Page text:
=-=-=-=-=

The Ministry of Transport is encouraging all of the nation’s bus drivers to resume service to the public.
This is one of the precursors to continuing dialogue on the various requests made by the bus drivers. The ministry firmly believes that resolution will come through ongoing discussion rather than any attempt to hold Government to ransom.
The Ministry of Transport has confirmed that while an increase in bus fares may be necessary on a particular route or routes, this has to be confirmed plus the timing of this request is not good, as so many individuals have either been without income or have seen a significant decline in their income since March.
Another request – the proposal for a fuel rebate – is inconceivable as government’s revenue has already been significantly reduced by 50% due to the impact of the Covid-19 pandemic. Granting this request in the face of existing demands could only lead to disastrous financial consequences.
Minister for Transport, Honourable Gregory Bowen, said government is committed to the reopening of the sector and considering the needs of all stakeholders, especially in the current environment. He said, “The operation of the public transport sector is critical to fully restarting economic and other activities in the country, as workers in the various sectors, who are without private vehicles, need to have a reliable and affordable option for commuting. Students are also on the verge of returning to the classroom and they too, will need transportation. I am calling on bus drivers across the country to show a little empathy for their brothers and sisters. This pandemic has been hard on us all, but we have to work together to rebuild our economy and resume regular activities on a wider scale to stimulate even more economic activity.”
As part of the stimulus package announced by the government in March, bus operators can qualify for a monthly payment of $800 to help cushion the impact of the pandemic. However, it is not fair for bus drivers to remain at home and still collect $800 from the same taxpayers whom they refuse to serve.

=-=-=-=-=

Data for analysis:
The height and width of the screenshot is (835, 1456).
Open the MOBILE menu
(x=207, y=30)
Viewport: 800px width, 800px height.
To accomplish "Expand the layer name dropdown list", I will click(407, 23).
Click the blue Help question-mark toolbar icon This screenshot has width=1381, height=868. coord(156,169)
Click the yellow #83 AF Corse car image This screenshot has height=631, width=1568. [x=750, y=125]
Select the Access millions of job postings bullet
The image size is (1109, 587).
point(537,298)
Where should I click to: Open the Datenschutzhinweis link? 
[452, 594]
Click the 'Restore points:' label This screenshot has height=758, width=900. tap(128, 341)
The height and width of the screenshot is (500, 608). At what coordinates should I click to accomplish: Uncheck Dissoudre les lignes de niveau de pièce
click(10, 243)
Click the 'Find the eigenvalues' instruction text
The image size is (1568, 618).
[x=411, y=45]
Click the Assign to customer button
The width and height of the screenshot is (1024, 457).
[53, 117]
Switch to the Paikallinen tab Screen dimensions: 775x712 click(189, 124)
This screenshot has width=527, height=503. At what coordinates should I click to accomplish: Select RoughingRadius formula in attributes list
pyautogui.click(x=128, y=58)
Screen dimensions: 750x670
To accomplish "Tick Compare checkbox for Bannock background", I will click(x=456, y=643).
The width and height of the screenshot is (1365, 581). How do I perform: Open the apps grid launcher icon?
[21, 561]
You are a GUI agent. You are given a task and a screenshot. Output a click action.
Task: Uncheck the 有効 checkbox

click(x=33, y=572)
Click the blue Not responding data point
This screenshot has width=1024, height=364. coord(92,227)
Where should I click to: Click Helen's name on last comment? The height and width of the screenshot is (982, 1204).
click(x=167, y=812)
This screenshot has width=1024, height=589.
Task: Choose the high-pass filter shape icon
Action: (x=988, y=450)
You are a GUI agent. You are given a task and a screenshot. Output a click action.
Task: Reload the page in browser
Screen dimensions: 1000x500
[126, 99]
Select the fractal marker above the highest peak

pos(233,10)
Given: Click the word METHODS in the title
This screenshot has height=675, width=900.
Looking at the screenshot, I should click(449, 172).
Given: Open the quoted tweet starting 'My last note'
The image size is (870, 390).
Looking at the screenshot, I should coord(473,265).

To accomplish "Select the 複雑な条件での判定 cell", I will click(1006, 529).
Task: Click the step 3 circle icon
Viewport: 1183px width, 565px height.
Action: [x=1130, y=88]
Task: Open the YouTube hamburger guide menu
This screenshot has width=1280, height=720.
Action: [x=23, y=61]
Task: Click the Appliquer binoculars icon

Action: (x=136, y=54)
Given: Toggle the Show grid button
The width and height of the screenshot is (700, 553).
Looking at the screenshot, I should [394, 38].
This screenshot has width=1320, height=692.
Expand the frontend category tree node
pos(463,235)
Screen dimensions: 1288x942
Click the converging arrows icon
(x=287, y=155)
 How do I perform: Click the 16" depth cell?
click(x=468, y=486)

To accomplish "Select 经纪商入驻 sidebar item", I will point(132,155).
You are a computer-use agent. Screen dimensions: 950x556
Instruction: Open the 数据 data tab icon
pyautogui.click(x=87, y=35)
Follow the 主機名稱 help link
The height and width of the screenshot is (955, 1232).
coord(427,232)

=-=-=-=-=

Required work:
1. From the transport ministry statement, extract the passage starting at "The Ministry of Transport has" and ending at "disastrous financial consequences.".
2. List every sentence that appears inside the quotation marks in the transport ministry statement.

Answer section:
1.
The Ministry of Transport has confirmed that while an increase in bus fares may be necessary on a particular route or routes, this has to be confirmed plus the timing of this request is not good, as so many individuals have either been without income or have seen a significant decline in their income since March.
Another request – the proposal for a fuel rebate – is inconceivable as government’s revenue has already been significantly reduced by 50% due to the impact of the Covid-19 pandemic. Granting this request in the face of existing demands could only lead to disastrous financial consequences.

2.
- The operation of the public transport sector is critical to fully restarting economic and other activities in the country, as workers in the various sectors, who are without private vehicles, need to have a reliable and affordable option for commuting.
- Students are also on the verge of returning to the classroom and they too, will need transportation.
- I am calling on bus drivers across the country to show a little empathy for their brothers and sisters.
- This pandemic has been hard on us all, but we have to work together to rebuild our economy and resume regular activities on a wider scale to stimulate even more economic activity.